A Ukrainian mother, her two young sons, aged eight and 11, and the boys’ grandmother, arrived in Tideswell on May 2 after fleeing the war-torn country.
Their host Judy says as everything is so new and raw for the family she wants to allow them some privacy after their traumatic ordeal and does not want to share her surname or the family’s names.
She said: “They have been through hell. They lived inside for ten weeks for fear of going outside and getting killed. They have been going down into an air raid shelter for hours at a time.
“They have had to leave loved ones behind and made the choice to leave their country and their home to come to a new country and live with strangers. But here we can give them safety and a new home.
“It has only been just over a week but you can see them starting to relax, starting to unfurl like flowers in the sun.”
Judy says she was watching the news about the war and knew she had to do something to help. “My father was a refugee. He left Czechoslovakia just before the Second World War on the Kinder transport and if he had not been offered sanctuary I wouldn’t be here,” she explained. “Seeing the situation unfold in Ukraine I knew I needed to offer my home to those in need.”
She and her husband signed up to the government’s Ukrainian re-homing scheme as soon as it opened.

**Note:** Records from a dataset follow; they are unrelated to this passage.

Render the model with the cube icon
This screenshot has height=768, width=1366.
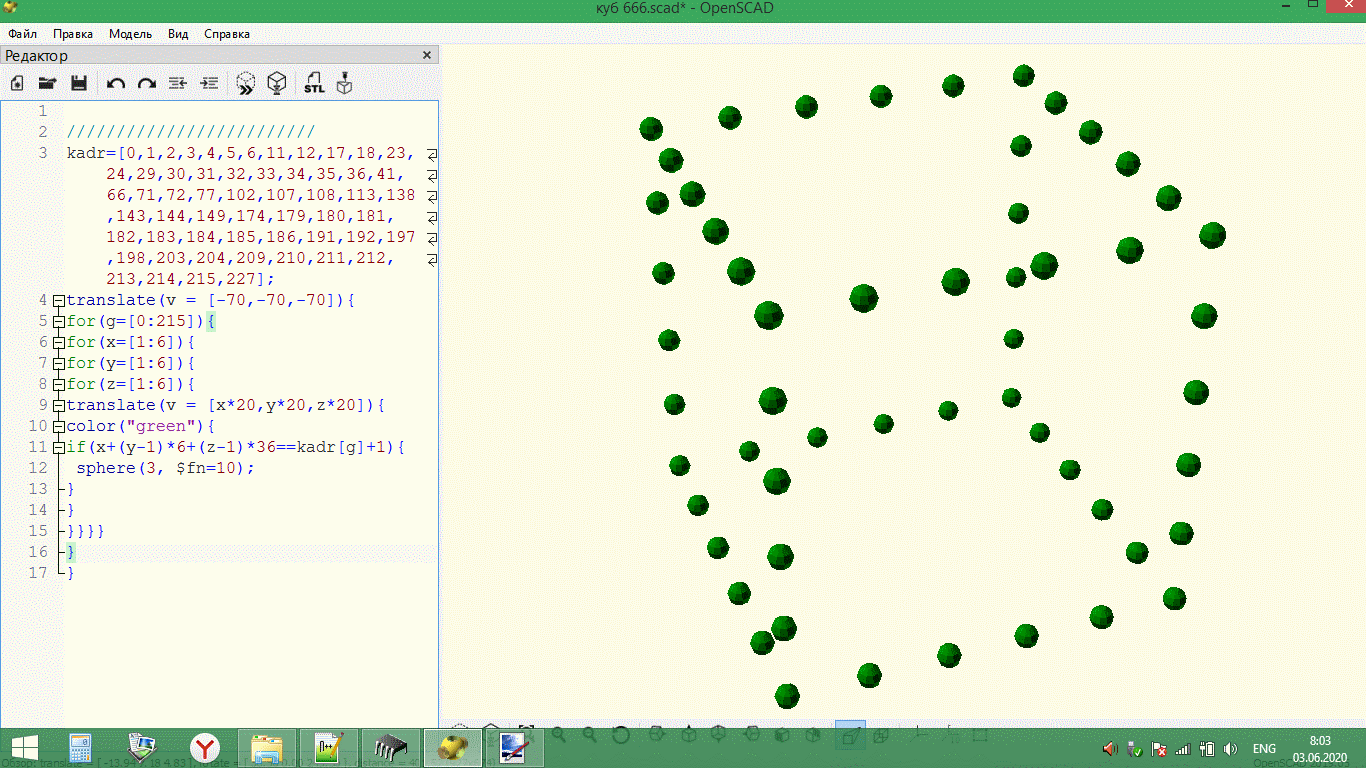(x=277, y=84)
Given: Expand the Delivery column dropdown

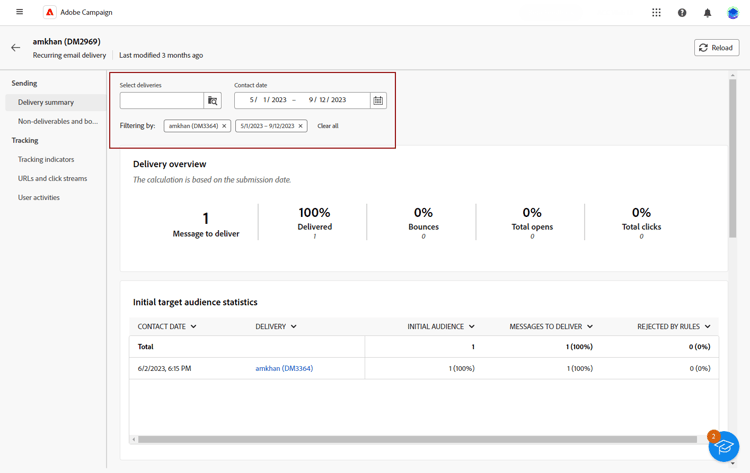Looking at the screenshot, I should 293,326.
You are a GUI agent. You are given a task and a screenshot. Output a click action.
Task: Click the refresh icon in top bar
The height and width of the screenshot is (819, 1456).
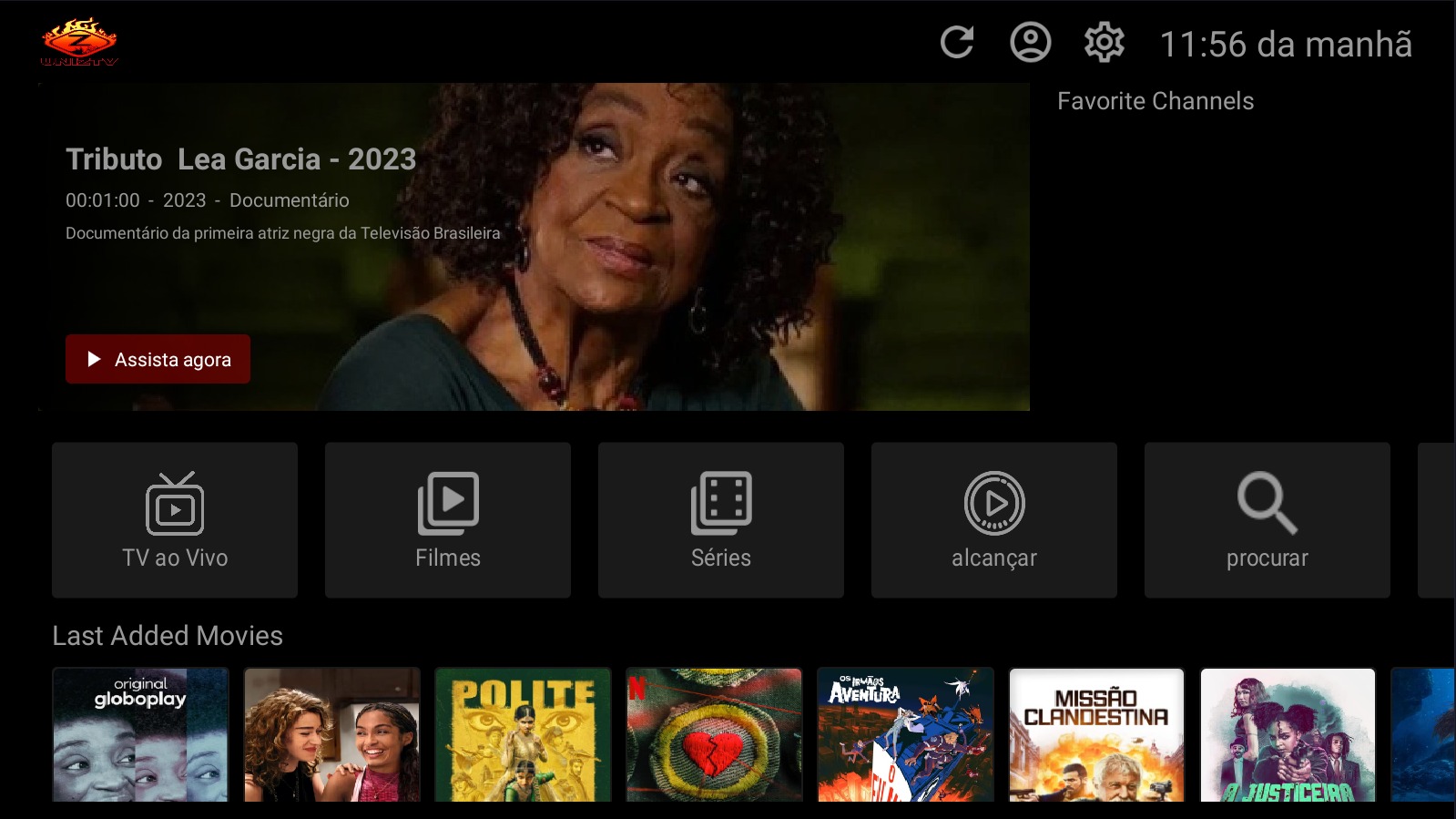coord(957,43)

Through a work connection Judy was able to find a family in need of a home as the national scheme does not match people with those seeking accommodation, it just helps with the legal and visa side of the process.
“We have two grown up children who have moved out so we had the space. We emptied out their rooms and I moved my office out of the spare bedroom in to my bedroom and we made it work,” Judy added.
“They came with very few possessions but the community have been amazing helping us get games and toys back in the house.”
One of the boys went to a special football school in Ukraine and Judy said he loved the fact there was a donated red football waiting for him on his bed when he arrived.
The children started school two days after arriving and have already started making friends.
“They have already got a play date lined up for this weekend which is brilliant,” Judy added.
“Their friends are now different, their activities may be different but everyone is safe. They have also come on leaps and bounds in just a short time. They arrived pale and scared and not speaking much English but like wonderful sponges they have picked up so much vocabulary and even the High Peak accent!”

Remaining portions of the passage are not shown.